**Pixel coordinate grounding data:**
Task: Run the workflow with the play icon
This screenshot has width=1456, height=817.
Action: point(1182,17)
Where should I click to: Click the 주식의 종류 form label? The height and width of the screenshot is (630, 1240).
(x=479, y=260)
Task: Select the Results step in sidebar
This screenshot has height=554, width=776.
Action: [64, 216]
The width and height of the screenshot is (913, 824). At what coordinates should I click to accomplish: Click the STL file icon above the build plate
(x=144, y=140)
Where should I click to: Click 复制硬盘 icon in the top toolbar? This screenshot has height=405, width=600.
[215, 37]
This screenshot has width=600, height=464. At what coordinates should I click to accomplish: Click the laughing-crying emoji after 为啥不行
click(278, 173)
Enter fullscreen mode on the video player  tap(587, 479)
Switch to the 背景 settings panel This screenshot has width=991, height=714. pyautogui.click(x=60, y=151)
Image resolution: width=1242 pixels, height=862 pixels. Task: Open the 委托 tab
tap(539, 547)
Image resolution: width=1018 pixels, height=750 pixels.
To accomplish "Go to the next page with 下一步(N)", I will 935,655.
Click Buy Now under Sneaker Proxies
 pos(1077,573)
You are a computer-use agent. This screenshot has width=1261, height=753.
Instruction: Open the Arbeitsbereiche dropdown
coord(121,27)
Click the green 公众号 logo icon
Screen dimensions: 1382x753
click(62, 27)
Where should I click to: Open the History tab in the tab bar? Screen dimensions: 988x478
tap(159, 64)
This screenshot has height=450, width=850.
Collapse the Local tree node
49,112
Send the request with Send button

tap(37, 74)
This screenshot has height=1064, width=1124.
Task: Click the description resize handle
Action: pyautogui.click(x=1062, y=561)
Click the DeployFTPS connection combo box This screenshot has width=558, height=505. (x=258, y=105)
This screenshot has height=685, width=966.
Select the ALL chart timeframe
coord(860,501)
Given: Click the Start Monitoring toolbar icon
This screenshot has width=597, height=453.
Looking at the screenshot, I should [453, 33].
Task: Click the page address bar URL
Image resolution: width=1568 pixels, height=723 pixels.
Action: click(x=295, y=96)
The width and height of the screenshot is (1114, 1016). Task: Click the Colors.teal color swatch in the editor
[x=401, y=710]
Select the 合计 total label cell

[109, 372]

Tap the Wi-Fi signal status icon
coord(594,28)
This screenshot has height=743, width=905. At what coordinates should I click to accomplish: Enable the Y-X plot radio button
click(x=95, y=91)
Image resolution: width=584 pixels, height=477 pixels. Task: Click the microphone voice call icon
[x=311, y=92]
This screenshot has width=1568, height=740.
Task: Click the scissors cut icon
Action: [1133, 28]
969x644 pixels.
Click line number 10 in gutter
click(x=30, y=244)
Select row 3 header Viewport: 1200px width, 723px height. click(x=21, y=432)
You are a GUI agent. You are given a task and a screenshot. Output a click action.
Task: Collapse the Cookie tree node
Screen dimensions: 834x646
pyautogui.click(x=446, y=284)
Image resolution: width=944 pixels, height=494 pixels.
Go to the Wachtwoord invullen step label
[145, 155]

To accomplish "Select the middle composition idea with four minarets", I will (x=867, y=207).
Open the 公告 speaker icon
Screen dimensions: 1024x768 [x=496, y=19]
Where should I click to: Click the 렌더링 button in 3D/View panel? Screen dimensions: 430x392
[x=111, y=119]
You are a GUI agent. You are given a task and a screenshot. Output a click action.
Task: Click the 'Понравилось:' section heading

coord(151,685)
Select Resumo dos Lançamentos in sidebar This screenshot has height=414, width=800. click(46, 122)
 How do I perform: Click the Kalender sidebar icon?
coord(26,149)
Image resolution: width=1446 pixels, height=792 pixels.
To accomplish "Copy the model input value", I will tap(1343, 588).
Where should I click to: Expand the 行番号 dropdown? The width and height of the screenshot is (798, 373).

**Goal of the exercise:**
Please, from the entries above, set down exactly the lines from the one containing "This screenshot has height=450, width=850." through the one containing "Select row 3", and only those.

**Solution:**
This screenshot has height=450, width=850.
Collapse the Local tree node
49,112
Send the request with Send button

tap(37, 74)
This screenshot has height=1064, width=1124.
Task: Click the description resize handle
Action: pyautogui.click(x=1062, y=561)
Click the DeployFTPS connection combo box This screenshot has width=558, height=505. (x=258, y=105)
This screenshot has height=685, width=966.
Select the ALL chart timeframe
coord(860,501)
Given: Click the Start Monitoring toolbar icon
This screenshot has width=597, height=453.
Looking at the screenshot, I should [453, 33].
Task: Click the page address bar URL
Image resolution: width=1568 pixels, height=723 pixels.
Action: click(x=295, y=96)
The width and height of the screenshot is (1114, 1016). Task: Click the Colors.teal color swatch in the editor
[x=401, y=710]
Select the 合计 total label cell

[109, 372]

Tap the Wi-Fi signal status icon
coord(594,28)
This screenshot has height=743, width=905. At what coordinates should I click to accomplish: Enable the Y-X plot radio button
click(x=95, y=91)
Image resolution: width=584 pixels, height=477 pixels. Task: Click the microphone voice call icon
[x=311, y=92]
This screenshot has width=1568, height=740.
Task: Click the scissors cut icon
Action: [1133, 28]
969x644 pixels.
Click line number 10 in gutter
click(x=30, y=244)
Select row 3 header Viewport: 1200px width, 723px height. click(x=21, y=432)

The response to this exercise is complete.